By extracting statistical information and other measurements from PET images using a data analysis technique called radiomics, researchers have developed a way to determine radiation therapy dose more accurately, according to a study presented this week at the American Association of Physicists in Medicine (AAPM) meeting in Austin, TX.
In the study of patients with non-small cell lung and head and neck cancer, senior author Joseph Deasy, PhD, chair of the department of medical physics at Memorial Sloan Kettering Cancer Center, and colleagues showed how radiomics could help predict the likely progression of cancer, or its response to treatment.
Deasy said the findings represent another advance in how radiomics, a big-data technique for extracting quantitative data from medical imaging scans, could incorporate details from PET images to guide treatment decisions.
"This is different from what has been done in the past," he said. "Diagnostic imaging typically was only used to identify the presence of cancer or to outline the extent of the disease and determine where to target radiation dose. What we have done, using emerging methods in this new area of research called radiomics, is to extract various subtle mathematical characteristics of the tumor appearance."
Shape and texture
Tumor shape and texture are two key characteristics in the use of radiomics. Observers look to see if the tumor is round or concave and if it reaches out to nearby tissue, Deasy explained. In analyzing texture, they note if the tumor is flat, uniform, and bright, or if it is rough with areas of low or high FDG intensity.
In the largest study to date using radiomics tools, the researchers collected PET scan results between August 2006 and August 2012 on 163 patients with 172 biopsy-proven T1 or T2 non-small cell lung cancers before they were treated with stereotactic body radiotherapy at the center.
Deasy and colleagues also retrieved pretreatment and post-treatment PET scans between December 2002 and March 2009 on 174 patients with stage III-IV head and neck cancer who were treated with chemoradiation therapy. PET scans were converted to a Computational Environment for Radiotherapy Research (CERR) format, and they used CERR software to analyze 24 features covering shape, texture, and histogram in FDG-avid disease regions.
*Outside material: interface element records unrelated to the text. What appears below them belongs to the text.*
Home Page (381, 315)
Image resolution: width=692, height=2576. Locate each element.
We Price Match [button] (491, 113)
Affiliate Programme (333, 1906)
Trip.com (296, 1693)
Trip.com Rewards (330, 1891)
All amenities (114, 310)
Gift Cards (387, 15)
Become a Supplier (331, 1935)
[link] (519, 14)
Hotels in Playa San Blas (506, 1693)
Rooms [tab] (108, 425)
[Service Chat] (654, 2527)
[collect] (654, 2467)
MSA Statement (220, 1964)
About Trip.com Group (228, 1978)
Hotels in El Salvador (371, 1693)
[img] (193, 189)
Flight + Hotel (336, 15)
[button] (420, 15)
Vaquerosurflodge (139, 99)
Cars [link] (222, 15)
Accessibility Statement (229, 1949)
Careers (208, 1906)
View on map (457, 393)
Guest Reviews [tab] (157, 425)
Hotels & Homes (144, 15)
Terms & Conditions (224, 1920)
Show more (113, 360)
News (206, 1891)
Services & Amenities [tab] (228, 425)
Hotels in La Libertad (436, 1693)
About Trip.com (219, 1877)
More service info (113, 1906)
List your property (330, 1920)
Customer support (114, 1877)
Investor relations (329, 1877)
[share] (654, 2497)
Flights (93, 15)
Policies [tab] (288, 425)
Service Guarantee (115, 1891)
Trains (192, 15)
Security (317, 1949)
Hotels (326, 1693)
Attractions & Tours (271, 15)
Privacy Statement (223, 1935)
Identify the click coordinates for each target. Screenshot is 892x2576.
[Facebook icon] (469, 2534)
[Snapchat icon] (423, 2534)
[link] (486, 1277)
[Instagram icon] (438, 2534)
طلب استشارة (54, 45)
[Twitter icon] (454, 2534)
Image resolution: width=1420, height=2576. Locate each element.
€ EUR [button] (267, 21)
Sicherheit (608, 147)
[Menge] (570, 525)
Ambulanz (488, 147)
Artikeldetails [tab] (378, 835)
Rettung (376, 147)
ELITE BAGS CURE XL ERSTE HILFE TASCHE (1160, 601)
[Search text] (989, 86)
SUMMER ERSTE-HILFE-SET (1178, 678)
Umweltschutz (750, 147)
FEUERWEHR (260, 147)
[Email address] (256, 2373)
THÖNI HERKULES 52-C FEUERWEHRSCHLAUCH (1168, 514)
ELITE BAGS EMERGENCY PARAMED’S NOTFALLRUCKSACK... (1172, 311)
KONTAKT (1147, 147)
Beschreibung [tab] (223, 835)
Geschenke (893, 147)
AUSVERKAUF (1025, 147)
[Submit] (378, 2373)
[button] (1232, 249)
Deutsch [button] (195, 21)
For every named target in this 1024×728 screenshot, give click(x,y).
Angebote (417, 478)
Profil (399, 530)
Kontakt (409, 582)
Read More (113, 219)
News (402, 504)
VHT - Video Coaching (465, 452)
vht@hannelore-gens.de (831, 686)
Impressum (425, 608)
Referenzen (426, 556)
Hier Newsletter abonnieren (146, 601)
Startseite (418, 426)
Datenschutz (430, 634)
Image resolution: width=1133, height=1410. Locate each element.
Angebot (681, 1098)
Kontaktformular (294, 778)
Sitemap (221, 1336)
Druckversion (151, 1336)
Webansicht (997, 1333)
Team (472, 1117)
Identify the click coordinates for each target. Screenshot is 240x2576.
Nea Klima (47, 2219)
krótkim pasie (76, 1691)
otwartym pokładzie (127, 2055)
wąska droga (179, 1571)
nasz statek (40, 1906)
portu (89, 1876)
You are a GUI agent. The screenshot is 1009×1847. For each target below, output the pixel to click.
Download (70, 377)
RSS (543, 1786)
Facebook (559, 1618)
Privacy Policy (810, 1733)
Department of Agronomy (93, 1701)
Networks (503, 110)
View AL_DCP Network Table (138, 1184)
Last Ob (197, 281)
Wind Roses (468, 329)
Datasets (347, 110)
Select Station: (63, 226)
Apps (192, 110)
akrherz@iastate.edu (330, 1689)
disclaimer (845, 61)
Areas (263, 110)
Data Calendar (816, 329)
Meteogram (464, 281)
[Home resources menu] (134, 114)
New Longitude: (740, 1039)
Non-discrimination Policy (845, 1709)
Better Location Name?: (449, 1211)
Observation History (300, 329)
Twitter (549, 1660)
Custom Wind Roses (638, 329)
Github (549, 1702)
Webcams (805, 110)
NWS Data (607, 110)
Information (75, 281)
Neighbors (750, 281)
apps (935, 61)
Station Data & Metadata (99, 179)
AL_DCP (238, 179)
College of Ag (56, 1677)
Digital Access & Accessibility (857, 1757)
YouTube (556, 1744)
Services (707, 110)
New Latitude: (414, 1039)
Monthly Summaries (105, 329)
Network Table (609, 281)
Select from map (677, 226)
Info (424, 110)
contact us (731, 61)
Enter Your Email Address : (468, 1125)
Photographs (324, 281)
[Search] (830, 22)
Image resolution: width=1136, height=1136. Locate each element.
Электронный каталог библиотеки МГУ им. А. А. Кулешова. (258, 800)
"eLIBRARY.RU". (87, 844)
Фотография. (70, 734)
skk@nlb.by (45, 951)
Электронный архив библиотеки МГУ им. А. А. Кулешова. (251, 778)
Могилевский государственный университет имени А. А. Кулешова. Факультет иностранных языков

Using the data from PET scans acquired before and after treatment, along with information on how the patients fared, including whether tumors receded or how long the patients survived, the researchers were able to create models to determine the most appropriate cancer therapy.
"The variability of the PET image intensity across the tumor implies greater risk of the spread of the disease," Deasy said. "[This] can then be used to make decisions about systemic therapy."
Statistical modeling
By using statistical modeling based on the extracted mathematical properties, researchers can predict how much radiation dose is required for a particular tumor, especially in head and neck and non-small cell lung cancer, Deasy said.
"This can help us from overtreating cancers and potentially causing toxicity in normal tissue, and help us not to undertreat cancers that may need a fairly high dose of radiation to have a high probability of disease control," he added.
Given the promising results of the study, Deasy believes radiomics could also be useful for other types of cancer.
"We think detailed image analysis related to predicting response to therapy or prognosis has a lot of applications to other cancer sites," he said.
In addition, the technique could be applied to other imaging modalities.
"We and groups at other leading institutions are spending a lot of effort looking at not just PET images, but also CT, volumetric x-ray, and MRI," he said.
Even though each modality offers different information about tumors, the basic methodology of radiomics would remain constant.
"There is always some modification [when] going to a different form of imaging, but basically the idea is still the same," Deasy said. "Extract texture features, shape features, and anything about the image that we think might be important and put it into a predictive modeling framework."
The next big step for Deasy and colleagues is to confirm radiomics' worth in the clinical setting.
"We are already discussing with our radiation oncology physicians how we might choose the dose distribution levels and radiotherapy based on these PET images," he said. A final decision on how to do that is pending.